FRESH from a proposal to merger with US grains company, Bunge, Glencore has provided further evidence of its growth appetite by bidding $2.55bn for Rio Tinto’s Australian coal business.
The offer pitches Rio Tinto against Yancoal, a subsidiary of Yanzhou Coal, a Chinese firm that had earlier bid $100m less than Glencore for Rio’s assets, known as Coal & Allied (C&A).
“The C&A mines lie adjacent to numerous existing Glencore mines in the heart of the Hunter Valley,” said Glencore in a statement on June 9. “The addition of the C&A assets to our existing portfolio in the Hunter Valley would unlock large scale mining and operating synergies,” it added. Glencore’s combined portfolio of mines in the Hunter Valley would have production capacity of 81 million tonnes a year.

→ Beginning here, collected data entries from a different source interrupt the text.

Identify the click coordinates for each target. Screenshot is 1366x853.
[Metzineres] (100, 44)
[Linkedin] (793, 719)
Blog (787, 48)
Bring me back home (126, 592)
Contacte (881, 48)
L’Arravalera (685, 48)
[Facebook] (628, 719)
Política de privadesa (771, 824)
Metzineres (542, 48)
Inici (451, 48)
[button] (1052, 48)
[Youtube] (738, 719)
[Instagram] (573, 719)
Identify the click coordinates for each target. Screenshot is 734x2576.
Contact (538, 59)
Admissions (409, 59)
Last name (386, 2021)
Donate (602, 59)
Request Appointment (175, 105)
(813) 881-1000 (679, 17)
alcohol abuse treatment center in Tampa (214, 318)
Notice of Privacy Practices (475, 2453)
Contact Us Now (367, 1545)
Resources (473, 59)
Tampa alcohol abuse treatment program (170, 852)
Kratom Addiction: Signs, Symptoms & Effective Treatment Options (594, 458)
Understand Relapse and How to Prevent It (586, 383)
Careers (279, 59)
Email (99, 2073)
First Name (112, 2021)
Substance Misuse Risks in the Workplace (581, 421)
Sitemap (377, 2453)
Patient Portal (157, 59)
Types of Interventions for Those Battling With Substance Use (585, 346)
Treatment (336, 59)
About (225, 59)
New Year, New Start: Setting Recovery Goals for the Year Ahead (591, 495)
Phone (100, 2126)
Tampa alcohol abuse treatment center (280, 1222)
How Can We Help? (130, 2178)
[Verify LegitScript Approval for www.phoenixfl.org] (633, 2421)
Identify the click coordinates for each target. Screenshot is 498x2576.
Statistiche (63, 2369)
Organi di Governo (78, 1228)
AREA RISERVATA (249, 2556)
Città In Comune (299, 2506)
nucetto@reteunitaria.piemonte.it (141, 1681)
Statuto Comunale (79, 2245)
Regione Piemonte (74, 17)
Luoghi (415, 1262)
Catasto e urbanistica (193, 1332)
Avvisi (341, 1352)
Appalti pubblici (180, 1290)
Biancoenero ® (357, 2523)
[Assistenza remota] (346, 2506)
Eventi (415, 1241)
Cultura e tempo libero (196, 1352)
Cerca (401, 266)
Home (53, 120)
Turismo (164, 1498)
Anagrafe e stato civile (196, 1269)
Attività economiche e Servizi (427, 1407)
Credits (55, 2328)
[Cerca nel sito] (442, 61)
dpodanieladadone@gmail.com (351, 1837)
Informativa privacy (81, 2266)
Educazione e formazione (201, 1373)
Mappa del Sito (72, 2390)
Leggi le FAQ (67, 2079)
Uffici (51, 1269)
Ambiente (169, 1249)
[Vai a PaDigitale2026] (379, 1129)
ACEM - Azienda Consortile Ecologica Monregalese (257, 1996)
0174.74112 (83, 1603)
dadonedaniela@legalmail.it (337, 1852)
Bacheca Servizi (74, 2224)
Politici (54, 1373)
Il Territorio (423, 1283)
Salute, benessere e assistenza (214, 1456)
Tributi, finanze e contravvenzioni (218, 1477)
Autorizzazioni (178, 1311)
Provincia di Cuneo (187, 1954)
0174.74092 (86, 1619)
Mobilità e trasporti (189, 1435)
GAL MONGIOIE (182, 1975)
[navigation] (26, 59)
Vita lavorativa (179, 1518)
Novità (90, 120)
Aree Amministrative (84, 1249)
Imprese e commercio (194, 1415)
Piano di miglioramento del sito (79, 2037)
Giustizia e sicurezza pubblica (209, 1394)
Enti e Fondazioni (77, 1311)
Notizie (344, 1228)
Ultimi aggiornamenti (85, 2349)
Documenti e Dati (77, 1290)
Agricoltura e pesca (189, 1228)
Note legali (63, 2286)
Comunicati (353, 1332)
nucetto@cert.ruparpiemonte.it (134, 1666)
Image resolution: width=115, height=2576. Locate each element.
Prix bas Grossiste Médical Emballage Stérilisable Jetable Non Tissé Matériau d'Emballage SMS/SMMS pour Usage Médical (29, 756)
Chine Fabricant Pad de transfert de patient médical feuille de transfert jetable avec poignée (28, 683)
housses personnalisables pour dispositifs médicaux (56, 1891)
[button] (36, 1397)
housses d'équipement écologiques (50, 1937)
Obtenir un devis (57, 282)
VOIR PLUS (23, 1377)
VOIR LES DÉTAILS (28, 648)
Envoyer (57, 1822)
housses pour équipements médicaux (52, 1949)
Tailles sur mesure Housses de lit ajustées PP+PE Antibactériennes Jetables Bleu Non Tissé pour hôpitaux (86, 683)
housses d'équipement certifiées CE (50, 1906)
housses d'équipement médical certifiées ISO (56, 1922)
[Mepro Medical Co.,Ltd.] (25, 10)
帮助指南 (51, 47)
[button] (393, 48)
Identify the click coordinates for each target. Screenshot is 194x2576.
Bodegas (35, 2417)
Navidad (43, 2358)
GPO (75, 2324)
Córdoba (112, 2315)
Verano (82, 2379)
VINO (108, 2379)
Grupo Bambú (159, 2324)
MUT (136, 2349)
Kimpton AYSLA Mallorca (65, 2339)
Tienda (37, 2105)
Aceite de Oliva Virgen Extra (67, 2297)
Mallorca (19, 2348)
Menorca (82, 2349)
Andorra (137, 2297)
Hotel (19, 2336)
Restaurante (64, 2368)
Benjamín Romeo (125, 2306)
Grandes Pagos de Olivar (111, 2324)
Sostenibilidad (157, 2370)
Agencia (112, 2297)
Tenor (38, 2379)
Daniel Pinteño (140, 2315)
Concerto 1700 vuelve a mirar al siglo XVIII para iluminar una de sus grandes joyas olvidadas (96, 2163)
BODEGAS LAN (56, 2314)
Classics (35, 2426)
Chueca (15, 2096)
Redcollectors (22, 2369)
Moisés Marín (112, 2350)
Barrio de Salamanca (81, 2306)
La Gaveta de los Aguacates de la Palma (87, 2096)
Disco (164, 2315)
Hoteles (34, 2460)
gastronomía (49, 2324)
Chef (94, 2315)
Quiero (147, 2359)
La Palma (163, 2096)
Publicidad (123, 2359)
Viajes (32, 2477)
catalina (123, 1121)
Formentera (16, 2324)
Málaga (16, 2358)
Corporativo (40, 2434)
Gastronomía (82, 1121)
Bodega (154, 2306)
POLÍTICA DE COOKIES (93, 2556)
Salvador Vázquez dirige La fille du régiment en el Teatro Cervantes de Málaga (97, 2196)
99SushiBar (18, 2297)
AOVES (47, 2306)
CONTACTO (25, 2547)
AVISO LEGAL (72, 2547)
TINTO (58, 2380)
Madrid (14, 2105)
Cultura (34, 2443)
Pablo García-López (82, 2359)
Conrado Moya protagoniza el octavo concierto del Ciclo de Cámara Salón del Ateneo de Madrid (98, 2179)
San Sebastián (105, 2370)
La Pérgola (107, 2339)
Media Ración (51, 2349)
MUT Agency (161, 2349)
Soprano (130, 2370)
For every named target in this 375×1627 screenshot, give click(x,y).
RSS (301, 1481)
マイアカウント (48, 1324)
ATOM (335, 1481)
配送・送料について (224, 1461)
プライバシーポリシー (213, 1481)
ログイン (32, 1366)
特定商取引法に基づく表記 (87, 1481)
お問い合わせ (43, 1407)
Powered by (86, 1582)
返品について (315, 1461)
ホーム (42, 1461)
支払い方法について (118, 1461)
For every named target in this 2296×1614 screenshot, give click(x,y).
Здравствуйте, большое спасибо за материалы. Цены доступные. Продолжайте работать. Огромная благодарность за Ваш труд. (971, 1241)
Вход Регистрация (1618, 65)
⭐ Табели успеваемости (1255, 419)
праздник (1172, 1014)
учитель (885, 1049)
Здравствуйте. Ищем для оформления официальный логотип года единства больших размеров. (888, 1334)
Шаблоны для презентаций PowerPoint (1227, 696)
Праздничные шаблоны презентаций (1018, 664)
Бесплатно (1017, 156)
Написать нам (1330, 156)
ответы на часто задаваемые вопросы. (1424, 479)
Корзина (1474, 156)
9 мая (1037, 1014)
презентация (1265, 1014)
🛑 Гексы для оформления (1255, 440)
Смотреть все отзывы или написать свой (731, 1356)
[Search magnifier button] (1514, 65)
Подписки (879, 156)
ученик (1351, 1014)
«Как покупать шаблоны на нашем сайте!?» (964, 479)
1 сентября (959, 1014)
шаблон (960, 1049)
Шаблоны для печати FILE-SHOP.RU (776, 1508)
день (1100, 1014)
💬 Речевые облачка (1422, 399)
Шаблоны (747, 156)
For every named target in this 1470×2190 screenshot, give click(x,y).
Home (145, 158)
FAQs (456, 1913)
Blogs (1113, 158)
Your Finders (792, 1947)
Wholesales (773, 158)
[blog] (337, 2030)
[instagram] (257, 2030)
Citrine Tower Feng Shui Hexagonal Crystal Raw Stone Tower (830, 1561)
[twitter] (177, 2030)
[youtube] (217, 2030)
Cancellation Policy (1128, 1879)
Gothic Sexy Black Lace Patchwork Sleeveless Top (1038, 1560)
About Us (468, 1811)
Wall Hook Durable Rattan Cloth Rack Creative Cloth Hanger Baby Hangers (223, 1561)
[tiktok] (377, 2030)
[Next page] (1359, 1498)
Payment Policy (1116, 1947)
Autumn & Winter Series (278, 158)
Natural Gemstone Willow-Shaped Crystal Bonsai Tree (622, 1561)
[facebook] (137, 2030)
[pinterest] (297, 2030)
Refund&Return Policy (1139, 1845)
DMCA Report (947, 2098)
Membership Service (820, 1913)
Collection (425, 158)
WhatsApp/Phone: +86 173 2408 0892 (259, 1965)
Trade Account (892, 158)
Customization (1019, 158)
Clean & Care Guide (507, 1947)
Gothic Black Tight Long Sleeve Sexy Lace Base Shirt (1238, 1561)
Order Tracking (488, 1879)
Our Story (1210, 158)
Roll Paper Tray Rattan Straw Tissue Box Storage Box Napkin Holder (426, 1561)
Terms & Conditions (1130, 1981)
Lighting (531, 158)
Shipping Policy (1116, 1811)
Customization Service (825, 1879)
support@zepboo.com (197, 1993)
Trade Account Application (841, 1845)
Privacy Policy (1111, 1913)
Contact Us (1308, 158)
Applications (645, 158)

Interestingly, Glencore said it would stick to balance sheet conservatism by selling no less than $1.5bn “of other assets” or selling down its stake in C&A if acquired to as much as 50%. “Glencore’s balance sheet will be managed to prevent net debt increasing above December 2016’s level of $15.5bn thereby ensuring that our leverage target is comfortably met and financial conservatism maintained,” the group said.
Another fascinating element to the proposed transaction is that Glencore has effectively given Rio Tinto a two week deadline or its offer is lapse.
This is clearly intended to give Rio Tinto CEO, Jean-Sébastien Jacques, food for thought as the Yancoal offer is not only lower, but not yet financed. As part of its offer, Glencore has also offered to buy Mitsubishi Corporation’s stake in C&A for $920m.